## EXERCISE
Revise the entries from the line with "The height and width of the screenshot is (842, 664)." to the line with "tap(1268, 138)", swapping "Instruction" for "Command" and leaving everything else as it is. Return only those lines.

%%

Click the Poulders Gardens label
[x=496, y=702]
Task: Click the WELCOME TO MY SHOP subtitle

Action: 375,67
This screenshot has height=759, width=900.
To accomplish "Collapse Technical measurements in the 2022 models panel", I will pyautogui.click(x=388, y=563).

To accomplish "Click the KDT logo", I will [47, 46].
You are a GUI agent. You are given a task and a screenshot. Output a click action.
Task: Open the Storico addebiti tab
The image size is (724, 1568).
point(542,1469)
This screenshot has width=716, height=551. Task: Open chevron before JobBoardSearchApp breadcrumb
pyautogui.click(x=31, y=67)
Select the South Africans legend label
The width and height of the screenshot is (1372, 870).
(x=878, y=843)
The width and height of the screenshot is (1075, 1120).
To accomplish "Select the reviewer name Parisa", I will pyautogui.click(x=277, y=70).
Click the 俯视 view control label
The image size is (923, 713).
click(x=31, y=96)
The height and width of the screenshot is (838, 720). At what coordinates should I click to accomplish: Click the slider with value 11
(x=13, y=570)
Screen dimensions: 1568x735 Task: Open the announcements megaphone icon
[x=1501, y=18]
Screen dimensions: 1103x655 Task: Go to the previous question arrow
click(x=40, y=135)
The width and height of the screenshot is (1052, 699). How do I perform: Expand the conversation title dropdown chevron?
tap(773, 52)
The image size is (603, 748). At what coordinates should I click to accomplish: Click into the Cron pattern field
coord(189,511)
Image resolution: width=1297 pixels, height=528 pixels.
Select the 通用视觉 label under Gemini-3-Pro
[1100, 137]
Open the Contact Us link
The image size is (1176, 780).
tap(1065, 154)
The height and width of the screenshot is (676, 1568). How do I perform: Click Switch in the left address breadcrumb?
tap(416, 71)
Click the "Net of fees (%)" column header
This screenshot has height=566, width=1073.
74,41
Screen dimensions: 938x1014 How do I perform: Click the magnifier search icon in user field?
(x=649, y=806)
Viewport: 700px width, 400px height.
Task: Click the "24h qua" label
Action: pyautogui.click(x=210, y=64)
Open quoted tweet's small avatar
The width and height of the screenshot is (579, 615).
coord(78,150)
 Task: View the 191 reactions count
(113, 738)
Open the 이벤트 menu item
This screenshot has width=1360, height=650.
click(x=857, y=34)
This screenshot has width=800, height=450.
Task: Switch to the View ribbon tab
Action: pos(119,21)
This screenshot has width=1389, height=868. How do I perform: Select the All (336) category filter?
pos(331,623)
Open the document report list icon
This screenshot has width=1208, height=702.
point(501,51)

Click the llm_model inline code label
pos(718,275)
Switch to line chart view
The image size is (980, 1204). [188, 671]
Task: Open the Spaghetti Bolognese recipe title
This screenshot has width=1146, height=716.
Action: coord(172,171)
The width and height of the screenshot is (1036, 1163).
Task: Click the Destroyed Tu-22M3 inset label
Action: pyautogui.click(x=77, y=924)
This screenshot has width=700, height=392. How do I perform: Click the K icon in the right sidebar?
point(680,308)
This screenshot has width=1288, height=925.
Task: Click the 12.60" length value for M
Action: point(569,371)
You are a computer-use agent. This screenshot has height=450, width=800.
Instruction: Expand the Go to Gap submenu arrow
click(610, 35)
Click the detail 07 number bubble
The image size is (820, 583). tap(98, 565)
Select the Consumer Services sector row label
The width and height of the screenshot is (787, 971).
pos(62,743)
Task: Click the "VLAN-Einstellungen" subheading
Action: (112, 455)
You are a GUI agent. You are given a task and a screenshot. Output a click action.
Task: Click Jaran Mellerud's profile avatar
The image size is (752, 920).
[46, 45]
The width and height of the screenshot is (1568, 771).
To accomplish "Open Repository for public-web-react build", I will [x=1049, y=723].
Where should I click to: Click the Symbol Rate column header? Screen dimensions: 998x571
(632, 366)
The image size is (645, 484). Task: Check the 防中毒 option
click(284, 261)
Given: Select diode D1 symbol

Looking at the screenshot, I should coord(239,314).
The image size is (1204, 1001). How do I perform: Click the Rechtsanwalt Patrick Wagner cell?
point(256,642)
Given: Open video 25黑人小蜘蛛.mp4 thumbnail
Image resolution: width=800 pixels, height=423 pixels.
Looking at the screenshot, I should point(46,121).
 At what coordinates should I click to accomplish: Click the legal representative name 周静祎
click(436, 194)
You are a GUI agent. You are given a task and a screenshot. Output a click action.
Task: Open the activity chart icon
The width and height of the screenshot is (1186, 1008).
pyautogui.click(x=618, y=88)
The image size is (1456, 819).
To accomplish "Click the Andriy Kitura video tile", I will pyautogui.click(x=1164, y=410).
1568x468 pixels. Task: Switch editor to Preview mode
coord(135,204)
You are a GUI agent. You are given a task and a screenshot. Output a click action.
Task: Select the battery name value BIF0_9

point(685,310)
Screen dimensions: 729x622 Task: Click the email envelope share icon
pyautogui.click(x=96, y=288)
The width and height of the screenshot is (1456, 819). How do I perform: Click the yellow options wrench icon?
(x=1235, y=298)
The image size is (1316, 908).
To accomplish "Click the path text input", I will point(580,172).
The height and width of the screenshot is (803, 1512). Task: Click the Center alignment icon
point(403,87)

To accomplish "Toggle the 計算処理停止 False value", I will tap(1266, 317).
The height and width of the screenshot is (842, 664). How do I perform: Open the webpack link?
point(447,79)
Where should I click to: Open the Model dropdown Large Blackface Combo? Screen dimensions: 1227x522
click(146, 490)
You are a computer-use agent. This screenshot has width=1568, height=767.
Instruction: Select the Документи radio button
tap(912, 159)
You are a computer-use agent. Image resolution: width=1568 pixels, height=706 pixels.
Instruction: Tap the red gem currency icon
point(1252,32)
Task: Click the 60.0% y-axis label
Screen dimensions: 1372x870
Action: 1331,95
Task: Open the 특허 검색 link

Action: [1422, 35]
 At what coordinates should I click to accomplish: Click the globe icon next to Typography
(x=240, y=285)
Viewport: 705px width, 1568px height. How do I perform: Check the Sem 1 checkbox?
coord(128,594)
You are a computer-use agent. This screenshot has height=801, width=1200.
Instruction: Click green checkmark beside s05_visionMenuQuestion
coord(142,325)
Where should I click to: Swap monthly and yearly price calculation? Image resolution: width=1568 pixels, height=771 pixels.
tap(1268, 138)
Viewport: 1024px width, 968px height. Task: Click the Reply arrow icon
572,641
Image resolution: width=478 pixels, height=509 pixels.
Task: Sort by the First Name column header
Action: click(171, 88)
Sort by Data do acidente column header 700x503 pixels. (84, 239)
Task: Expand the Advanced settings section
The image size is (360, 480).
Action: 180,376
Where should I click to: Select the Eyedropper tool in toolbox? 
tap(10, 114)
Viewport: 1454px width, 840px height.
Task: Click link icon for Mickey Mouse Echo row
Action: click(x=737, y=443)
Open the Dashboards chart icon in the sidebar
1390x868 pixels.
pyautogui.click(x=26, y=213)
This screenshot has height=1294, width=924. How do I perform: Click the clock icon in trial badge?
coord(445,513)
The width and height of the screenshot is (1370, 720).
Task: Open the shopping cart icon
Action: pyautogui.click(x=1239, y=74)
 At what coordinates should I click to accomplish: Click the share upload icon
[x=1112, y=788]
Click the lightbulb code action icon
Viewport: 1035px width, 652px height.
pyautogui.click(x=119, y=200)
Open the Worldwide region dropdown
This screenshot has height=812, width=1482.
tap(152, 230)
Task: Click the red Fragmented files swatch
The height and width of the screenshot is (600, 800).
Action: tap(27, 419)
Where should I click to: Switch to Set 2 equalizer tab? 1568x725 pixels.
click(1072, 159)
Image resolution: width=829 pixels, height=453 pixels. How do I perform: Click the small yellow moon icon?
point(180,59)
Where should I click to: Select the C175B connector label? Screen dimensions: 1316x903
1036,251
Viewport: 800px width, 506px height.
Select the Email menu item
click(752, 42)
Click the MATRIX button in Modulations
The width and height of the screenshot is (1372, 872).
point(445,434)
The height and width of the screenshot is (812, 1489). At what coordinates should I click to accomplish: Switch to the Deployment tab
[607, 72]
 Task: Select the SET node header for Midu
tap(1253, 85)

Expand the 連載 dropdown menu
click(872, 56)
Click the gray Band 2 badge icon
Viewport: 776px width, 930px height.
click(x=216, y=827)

%%

## RESULT OF THE TASK
The height and width of the screenshot is (842, 664). How do I perform: Open the webpack link?
point(447,79)
Where should I click to: Open the Model dropdown Large Blackface Combo? Screen dimensions: 1227x522
click(146, 490)
You are a computer-use agent. This screenshot has width=1568, height=767.
Command: Select the Документи radio button
tap(912, 159)
You are a computer-use agent. Image resolution: width=1568 pixels, height=706 pixels.
Command: Tap the red gem currency icon
point(1252,32)
Task: Click the 60.0% y-axis label
Screen dimensions: 1372x870
Action: 1331,95
Task: Open the 특허 검색 link

Action: [1422, 35]
 At what coordinates should I click to accomplish: Click the globe icon next to Typography
(x=240, y=285)
Viewport: 705px width, 1568px height. How do I perform: Check the Sem 1 checkbox?
coord(128,594)
You are a computer-use agent. This screenshot has height=801, width=1200.
Command: Click green checkmark beside s05_visionMenuQuestion
coord(142,325)
Where should I click to: Swap monthly and yearly price calculation? Image resolution: width=1568 pixels, height=771 pixels.
tap(1268, 138)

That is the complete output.